Friday, February 11, 2000
Good example of community
To the Editor:
The editorial in the January 28 Mosquito, "What Makes for a Sense of Community," reminded me that anyone who is a neighbor or friend of Inga MacRae on South Street never wonders if there is a sense of community in Carlisle.
Whether it is the new young couple just across the street, with two little girls, often staying to visit when they bring in her mail; or the neighbors who shop for her, with two young boys that built a great snow man just outside Inga's living room window for her to enjoy; or the friends across the street who give her rides and keep a close eye on everything that is going on; or the farmer down the street bringing Inga produce from his farm, they all live with a sense of community daily.
I cannot forget the blueberry muffins, with blueberries right from Inga's high bush blueberry bushes in her back yard and homemade custard rice puddings that leave her kitchen in grateful hands. Then there are the neighbors who take the time to stop by bringing nothing and taking nothing except the joy of the moment.
Whether across the street or across town, Inga, as her late husband Sidney and her parents before her, has cared for and about this community. From the time Inga lived on Lowell Road in Concord (1913 to 1917), then on to Coppermine Farm in the 1920s (1917 to 1920) where her mother always kept a coffee pot on the stove to warm the night for the local doctor making house calls. Six years later, moving to Spencer Brook Farm, where the three sisters grew up. Even Mildred, Inga's younger sister, a bright young girl who skipped two grades in school before two strokes slowed her considerably, would take their vacuum cleaner down the street to help the neighbors.
When Inga married Sidney MacRae, they moved to the house where she still lives, down the street from Spencer Brook Farm where she grew up. How can anyone know this neighborhood any better!

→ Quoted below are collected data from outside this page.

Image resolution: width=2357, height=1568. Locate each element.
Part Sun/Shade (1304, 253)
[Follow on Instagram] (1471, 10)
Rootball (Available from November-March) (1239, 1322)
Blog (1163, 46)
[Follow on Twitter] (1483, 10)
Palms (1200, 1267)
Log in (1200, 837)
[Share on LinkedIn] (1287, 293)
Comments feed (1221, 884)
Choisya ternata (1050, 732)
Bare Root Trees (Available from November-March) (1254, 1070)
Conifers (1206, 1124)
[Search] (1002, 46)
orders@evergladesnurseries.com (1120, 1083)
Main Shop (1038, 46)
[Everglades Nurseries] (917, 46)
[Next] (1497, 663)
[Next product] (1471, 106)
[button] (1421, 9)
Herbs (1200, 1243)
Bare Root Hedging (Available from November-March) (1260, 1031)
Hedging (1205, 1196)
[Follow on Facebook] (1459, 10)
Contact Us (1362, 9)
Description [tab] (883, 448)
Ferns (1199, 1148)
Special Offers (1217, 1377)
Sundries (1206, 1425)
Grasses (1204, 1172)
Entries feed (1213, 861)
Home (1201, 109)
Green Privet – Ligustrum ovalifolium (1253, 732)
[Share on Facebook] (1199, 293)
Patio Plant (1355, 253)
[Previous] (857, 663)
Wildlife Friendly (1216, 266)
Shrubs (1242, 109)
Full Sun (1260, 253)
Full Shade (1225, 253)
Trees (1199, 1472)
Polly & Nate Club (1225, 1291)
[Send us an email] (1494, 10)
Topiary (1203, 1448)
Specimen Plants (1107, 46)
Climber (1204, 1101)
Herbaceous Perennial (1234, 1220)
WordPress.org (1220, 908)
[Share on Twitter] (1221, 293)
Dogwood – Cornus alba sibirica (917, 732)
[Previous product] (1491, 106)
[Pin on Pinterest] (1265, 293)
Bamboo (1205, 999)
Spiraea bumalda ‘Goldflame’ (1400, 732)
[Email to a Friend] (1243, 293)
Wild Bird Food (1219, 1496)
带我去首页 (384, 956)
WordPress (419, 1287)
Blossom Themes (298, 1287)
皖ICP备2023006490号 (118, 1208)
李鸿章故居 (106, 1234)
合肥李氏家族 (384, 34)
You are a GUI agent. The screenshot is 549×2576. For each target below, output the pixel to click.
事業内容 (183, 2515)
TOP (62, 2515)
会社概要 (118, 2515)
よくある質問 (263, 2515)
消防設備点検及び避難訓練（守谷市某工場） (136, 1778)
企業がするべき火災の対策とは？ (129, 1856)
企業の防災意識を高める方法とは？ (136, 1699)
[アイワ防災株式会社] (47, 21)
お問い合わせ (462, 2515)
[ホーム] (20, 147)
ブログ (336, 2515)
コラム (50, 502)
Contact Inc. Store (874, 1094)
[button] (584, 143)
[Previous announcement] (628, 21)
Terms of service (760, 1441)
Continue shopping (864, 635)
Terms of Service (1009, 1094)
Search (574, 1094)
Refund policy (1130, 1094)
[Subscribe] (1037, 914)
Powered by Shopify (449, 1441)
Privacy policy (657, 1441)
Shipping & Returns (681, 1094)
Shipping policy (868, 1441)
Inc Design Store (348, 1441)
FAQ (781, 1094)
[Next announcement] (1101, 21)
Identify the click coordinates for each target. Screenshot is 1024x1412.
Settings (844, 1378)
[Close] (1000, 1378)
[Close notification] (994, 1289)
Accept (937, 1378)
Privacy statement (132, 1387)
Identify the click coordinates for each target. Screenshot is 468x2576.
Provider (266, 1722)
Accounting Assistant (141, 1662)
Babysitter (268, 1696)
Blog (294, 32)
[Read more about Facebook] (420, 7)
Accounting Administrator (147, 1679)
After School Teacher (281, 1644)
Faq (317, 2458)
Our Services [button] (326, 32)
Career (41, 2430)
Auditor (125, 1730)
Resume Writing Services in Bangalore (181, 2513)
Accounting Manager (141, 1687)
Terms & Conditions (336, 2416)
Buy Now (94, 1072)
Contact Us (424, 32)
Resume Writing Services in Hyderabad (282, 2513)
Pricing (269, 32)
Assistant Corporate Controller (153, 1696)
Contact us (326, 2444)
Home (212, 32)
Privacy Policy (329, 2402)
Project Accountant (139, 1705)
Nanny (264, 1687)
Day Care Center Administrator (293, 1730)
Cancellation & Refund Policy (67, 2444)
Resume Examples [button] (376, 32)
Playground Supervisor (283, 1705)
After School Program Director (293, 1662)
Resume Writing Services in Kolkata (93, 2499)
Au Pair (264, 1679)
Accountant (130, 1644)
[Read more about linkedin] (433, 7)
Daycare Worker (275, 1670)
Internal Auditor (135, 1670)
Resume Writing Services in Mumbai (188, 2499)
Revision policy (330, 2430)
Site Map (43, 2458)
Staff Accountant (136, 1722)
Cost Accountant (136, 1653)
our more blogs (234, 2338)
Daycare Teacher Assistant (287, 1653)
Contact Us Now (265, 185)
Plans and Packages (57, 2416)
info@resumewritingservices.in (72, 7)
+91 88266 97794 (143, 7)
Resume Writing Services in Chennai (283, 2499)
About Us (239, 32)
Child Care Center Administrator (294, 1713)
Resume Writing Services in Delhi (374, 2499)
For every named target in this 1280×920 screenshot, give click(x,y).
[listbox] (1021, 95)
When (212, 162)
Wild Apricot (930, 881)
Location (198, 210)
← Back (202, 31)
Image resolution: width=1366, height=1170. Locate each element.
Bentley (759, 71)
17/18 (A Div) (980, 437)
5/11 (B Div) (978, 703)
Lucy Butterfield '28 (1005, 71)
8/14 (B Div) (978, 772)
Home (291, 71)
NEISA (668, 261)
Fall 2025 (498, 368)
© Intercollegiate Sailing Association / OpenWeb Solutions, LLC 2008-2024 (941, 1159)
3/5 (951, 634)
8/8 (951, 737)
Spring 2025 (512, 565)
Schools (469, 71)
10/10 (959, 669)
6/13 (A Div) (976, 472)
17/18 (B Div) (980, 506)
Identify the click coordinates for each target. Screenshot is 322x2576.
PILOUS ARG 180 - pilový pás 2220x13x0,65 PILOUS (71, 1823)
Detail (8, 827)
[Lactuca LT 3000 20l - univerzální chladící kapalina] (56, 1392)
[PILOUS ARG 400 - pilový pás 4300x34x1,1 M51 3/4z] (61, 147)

Well, the neighbors have changed but the sense of community that surrounds Inga and her family and long time friends in Carlisle have never changed. That is beautiful.
The light that shines on the Town Hall flag pole, dedicated to her late husband Sidney for all that he did for the town of Carlisle, surely is illuminated by the light that still shines in Inga's bright and loving and caring eyes.
Thank you Ingayour grateful friend and neighbor, Judi.
Is town's position worth the risk?
To the Editor:
This is my third letter concerning the Cranberry Bog. In my calculations I used the 300 acres of the bog property and its average rainfall. In fact, the watershed area of the bog consists of approximately 2,300 acres with an average rainfall of 2,480 million gallons. Thus the proposed draw of 91 million gallons by Chelmsford wells would amount to about four percent of the available water. Mr. Duffy's draw from the bog would amount to five percent. It would seem that, with proper management, there is room for both to exist. Especially, since 80 percent of the cranberry bog's demand would be in late fall or winter when Chelmsford's needs would be lowest.
Mr. Duffy's entitlements come from two sources. First, the state recognizes a cranberry bog that is in operation may continue in operation. This bog has existed since at least 1912. Secondly, a UMass study has indicated ten feet of water is the annual need for cranberry production. These needs are then registered with the Mass. Department of Environmental Quality Engineering. The expected draw by the Chelmsford wells would also be registered and monitored by this Mass. Department. Chelmsford is concerned with the water levels in Heart Pond as well as other surface water in its area.
Commendably, Chelmsford has always been willing to share and work with Carlisle to develop our resources. This was recognized by the state when it awarded Chelmsford $600K to assist in the purchase of the bog. The Carlisle selectmen and the conservation commission have taken an adversarial role by refusing to work with the state or Chelmsford. We lost $1M because of this attitude and this is the position that I condemn.
The lease agreement calls for the farmer to improve and maintain the bog while allowing him any monies that accrue from crop sales. There is no monetary payback to the town from this venture. By accepting liability, we have taken a big risk. All the chemicals and their quantities are approved and regulated by the state. Yet so was DDT and so also are those lawn chemicals used in Newton. Does our position make sense? Is it worth the risk?
Old East Street
Family loses another dog
To the Editor:
Last Friday night my dog Daisy was struck and killed by a car right in front of my house. I recently wrote a letter about my other dog Georgie who was also struck by a car and died from her injuries. Unlike Georgie's accident, I have no idea who did this to Daisy and probably never will. I had no idea that Daisy had been hit by a car. I didn't hear any car screeching or anything, just the sound of my doorbell with a police officer on the other side telling me the horrible news about Daisy.
Daisy was not outside for long, but long enough for her to be hit by a car. I don't know if the person who hit Daisy was speeding or not but I do know that people drive much too fast for this narrow street and they should just slow down. Next time it may not be someone's dog who gets hit.
Daisy was a cute three-year-old Westie whose life was cut short.